:: Exercise description ::
With the line containing "Backup Advanced Suite (144, 2280)" as the start and the line containing "Köpek Bakım Ürünleri (562, 1697)" as the end, transcribe that span of the entries below exactly, including both.

>>

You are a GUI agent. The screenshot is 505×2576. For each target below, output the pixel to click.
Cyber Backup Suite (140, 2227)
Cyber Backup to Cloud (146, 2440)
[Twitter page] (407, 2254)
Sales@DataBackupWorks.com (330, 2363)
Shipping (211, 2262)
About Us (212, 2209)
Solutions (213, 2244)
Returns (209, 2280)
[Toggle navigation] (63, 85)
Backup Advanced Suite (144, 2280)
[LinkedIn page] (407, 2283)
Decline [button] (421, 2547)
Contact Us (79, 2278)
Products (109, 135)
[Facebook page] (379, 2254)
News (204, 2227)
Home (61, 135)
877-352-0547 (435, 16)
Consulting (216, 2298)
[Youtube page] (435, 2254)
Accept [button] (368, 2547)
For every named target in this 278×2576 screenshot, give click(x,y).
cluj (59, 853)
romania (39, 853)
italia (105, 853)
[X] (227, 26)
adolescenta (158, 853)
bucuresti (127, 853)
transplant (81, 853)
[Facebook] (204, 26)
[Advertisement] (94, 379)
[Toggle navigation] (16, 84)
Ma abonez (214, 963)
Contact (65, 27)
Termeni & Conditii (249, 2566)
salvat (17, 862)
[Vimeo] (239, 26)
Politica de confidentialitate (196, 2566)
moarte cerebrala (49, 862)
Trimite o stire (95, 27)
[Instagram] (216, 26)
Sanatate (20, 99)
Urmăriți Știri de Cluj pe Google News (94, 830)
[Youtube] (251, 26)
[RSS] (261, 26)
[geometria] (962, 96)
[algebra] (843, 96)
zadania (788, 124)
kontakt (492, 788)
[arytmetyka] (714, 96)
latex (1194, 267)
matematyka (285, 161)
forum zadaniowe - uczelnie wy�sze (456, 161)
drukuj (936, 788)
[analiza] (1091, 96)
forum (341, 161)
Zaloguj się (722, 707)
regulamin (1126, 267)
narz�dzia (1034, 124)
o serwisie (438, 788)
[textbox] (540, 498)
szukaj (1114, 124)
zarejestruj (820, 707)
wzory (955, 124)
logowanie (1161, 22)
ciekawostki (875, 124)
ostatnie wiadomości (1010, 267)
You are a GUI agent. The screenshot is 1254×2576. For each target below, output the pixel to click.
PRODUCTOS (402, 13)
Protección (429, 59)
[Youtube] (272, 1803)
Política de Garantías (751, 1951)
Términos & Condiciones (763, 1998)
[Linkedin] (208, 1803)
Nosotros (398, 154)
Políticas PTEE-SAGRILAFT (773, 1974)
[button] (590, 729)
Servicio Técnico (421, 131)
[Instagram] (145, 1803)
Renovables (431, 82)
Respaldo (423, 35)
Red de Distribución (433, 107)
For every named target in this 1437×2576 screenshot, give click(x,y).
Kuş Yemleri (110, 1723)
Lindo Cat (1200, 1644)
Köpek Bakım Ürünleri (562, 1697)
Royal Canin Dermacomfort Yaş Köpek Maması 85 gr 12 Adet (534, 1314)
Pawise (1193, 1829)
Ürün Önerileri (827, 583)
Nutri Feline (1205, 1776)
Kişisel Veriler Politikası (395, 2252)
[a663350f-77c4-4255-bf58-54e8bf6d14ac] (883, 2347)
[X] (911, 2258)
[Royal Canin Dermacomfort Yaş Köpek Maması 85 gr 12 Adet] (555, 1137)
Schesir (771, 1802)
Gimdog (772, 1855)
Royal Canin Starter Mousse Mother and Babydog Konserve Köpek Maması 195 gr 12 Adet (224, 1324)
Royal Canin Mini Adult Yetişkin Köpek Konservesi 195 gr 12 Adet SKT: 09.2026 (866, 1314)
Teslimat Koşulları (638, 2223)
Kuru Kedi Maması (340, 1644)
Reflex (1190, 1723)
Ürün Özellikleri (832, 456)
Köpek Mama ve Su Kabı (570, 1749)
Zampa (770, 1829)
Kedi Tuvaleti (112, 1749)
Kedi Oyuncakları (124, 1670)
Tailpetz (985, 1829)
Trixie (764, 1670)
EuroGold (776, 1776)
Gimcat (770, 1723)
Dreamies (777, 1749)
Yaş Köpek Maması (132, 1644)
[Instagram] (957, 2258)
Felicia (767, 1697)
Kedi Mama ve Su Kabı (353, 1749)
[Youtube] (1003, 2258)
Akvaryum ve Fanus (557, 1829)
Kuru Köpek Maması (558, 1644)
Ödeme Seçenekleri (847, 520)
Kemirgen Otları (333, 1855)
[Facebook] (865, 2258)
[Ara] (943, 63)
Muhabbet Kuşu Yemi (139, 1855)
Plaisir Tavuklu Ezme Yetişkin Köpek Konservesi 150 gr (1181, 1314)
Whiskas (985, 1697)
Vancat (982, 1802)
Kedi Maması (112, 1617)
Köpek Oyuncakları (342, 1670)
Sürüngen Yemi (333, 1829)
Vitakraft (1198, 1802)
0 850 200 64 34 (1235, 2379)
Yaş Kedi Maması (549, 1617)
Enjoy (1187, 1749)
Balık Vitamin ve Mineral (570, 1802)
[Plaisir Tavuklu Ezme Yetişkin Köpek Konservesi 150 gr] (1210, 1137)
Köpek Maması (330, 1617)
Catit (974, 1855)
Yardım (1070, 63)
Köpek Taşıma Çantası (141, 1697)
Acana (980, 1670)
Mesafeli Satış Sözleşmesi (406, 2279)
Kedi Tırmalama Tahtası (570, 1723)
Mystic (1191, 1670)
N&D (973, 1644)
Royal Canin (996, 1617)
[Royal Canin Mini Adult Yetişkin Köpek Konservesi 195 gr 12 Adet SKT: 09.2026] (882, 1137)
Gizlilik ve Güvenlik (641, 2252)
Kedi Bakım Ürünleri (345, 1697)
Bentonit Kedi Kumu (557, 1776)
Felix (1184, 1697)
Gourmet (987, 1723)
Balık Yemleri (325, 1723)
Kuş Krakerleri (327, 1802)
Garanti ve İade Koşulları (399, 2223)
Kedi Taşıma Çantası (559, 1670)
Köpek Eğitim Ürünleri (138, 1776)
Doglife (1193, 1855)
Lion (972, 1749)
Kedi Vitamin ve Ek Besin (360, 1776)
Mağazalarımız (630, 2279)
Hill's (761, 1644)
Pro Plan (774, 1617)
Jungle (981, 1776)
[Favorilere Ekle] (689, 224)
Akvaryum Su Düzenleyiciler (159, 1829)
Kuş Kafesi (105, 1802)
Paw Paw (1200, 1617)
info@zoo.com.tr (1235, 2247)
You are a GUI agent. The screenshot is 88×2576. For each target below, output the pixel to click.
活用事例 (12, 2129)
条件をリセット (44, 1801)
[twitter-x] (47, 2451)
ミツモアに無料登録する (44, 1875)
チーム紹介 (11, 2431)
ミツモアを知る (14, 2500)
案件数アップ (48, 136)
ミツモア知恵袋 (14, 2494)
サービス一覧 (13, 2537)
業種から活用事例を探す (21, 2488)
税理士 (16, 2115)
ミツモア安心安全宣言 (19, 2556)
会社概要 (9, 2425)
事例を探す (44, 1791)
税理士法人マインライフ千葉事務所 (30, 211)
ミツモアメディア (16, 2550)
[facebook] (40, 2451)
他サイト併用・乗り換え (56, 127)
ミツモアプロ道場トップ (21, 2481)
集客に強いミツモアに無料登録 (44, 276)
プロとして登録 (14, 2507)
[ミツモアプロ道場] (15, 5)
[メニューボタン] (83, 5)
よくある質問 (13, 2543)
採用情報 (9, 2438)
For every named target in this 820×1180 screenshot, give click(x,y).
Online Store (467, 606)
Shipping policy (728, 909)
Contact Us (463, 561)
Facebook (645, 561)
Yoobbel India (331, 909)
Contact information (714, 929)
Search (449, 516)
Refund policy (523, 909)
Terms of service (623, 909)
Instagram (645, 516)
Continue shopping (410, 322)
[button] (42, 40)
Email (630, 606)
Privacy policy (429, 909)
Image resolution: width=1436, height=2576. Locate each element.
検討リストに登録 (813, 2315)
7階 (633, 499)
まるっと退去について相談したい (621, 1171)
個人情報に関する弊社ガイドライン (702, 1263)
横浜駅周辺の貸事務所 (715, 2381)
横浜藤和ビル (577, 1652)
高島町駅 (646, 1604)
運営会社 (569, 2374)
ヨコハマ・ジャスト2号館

<<

:: Output of the exercise ::
Backup Advanced Suite (144, 2280)
[LinkedIn page] (407, 2283)
Decline [button] (421, 2547)
Contact Us (79, 2278)
Products (109, 135)
[Facebook page] (379, 2254)
News (204, 2227)
Home (61, 135)
877-352-0547 (435, 16)
Consulting (216, 2298)
[Youtube page] (435, 2254)
Accept [button] (368, 2547)
For every named target in this 278×2576 screenshot, give click(x,y).
cluj (59, 853)
romania (39, 853)
italia (105, 853)
[X] (227, 26)
adolescenta (158, 853)
bucuresti (127, 853)
transplant (81, 853)
[Facebook] (204, 26)
[Advertisement] (94, 379)
[Toggle navigation] (16, 84)
Ma abonez (214, 963)
Contact (65, 27)
Termeni & Conditii (249, 2566)
salvat (17, 862)
[Vimeo] (239, 26)
Politica de confidentialitate (196, 2566)
moarte cerebrala (49, 862)
Trimite o stire (95, 27)
[Instagram] (216, 26)
Sanatate (20, 99)
Urmăriți Știri de Cluj pe Google News (94, 830)
[Youtube] (251, 26)
[RSS] (261, 26)
[geometria] (962, 96)
[algebra] (843, 96)
zadania (788, 124)
kontakt (492, 788)
[arytmetyka] (714, 96)
latex (1194, 267)
matematyka (285, 161)
forum zadaniowe - uczelnie wy�sze (456, 161)
drukuj (936, 788)
[analiza] (1091, 96)
forum (341, 161)
Zaloguj się (722, 707)
regulamin (1126, 267)
narz�dzia (1034, 124)
o serwisie (438, 788)
[textbox] (540, 498)
szukaj (1114, 124)
zarejestruj (820, 707)
wzory (955, 124)
logowanie (1161, 22)
ciekawostki (875, 124)
ostatnie wiadomości (1010, 267)
You are a GUI agent. The screenshot is 1254×2576. For each target below, output the pixel to click.
PRODUCTOS (402, 13)
Protección (429, 59)
[Youtube] (272, 1803)
Política de Garantías (751, 1951)
Términos & Condiciones (763, 1998)
[Linkedin] (208, 1803)
Nosotros (398, 154)
Políticas PTEE-SAGRILAFT (773, 1974)
[button] (590, 729)
Servicio Técnico (421, 131)
[Instagram] (145, 1803)
Renovables (431, 82)
Respaldo (423, 35)
Red de Distribución (433, 107)
For every named target in this 1437×2576 screenshot, give click(x,y).
Kuş Yemleri (110, 1723)
Lindo Cat (1200, 1644)
Köpek Bakım Ürünleri (562, 1697)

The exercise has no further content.